Les artistes de Montmartre s’emparent de cette dimension libératoire, faisant naître ce qui en définitive ne sera qu’un nouveau fantasme, celui du primitivisme. La découverte du monde noir passe par l’étude du corps et des expressions nègres. Durant toute la première moitié du XXe siècle, « les terres obscures » et « leurs peuplades primitives » vont hanter une création littéraire en mal de renouveau. A la Belle Epoque, les artistes de Montmartre découvrent médusés la sensuelle ondulation des danses nègres et l’émouvante nudité de ces Adonis noirs, tel Jack Johnson qui viennent boxer au Cirque d’hiver. Picasso, Apollinaire, Cendrars, Tzara… méditent à l’ombre des idoles et des grands fétiches. Les Années Folles emportent le Tout-Paris dans le tourbillon échevelé du jazz-band, des sculptures nègres, et des seins nus de Joséphine, c’est la Magie noire, l’envoûtante Afrique est venue jusqu’à Paris. Philippe Soupault, Raymond Roussel, Pierre Mac Orlan, André Salmon, André Gide, Paul Moran et d’autres célébreront cette ivresse exotique, devenue « la religion nègre » du primitivisme pour les uns, la drogue frelatée de l’âge moderne pour les autres. Les poète s’inventent une âme nègre, expression de leur aspiration à la liberté.

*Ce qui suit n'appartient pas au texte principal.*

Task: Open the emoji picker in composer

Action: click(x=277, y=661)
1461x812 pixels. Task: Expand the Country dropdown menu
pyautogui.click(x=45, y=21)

Un nouveau fantasme qui sert la création mais qui n’est pas dans la rencontre avec l’autre. Ce monde noir n’est que l’invention d’un monde alternatif à la vielle Europe susceptible de provoquer aussi la bourgeoisie comme l’a voulu Raymond Roussel dans Impressions d’Afrique.
Parce qu’à l’évidence les corps et les décors d’Afrique étaient source de fascination et finalement d’aliénation, la propagande coloniale et le théâtre se sont empressés de tourner en dérision le danger, comme l’érotisme du nègre. Le sauvage effrayant et sanguinaire est rapidement devenu le cannibale avec son os dans le nez et le viril indigène ou la sensuelle et chaude négresse ont été ravalés à la beauté du singe.
Ces images ont nourri tout un théâtre humoristique, qui a pulvérisé l’image de l’Africain dans la conscience collective française, personnage qui ne pouvait être qu’un fantoche ou un repoussoir. C’est le prototype du Malikoko, le roi cannibale dont on préfère se moquer, tellement il est ridicule et ne saurait faire trembler l’Armée française. C’est Behanzin dans Au Dahomey, Talou dans Impressions d’Afrique, un croquemitaine d’un nouveau genre qui fait peur aux petits enfants mais les amusent surtout. Malikoko, roi nègre au Châtelet (10) va marquer la conscience de milliers d’enfants et bercer plusieurs générations jusqu’à la seconde guerre mondiale, au point d’en faire une figure emblématique que l’on retrouve toujours aujourd’hui.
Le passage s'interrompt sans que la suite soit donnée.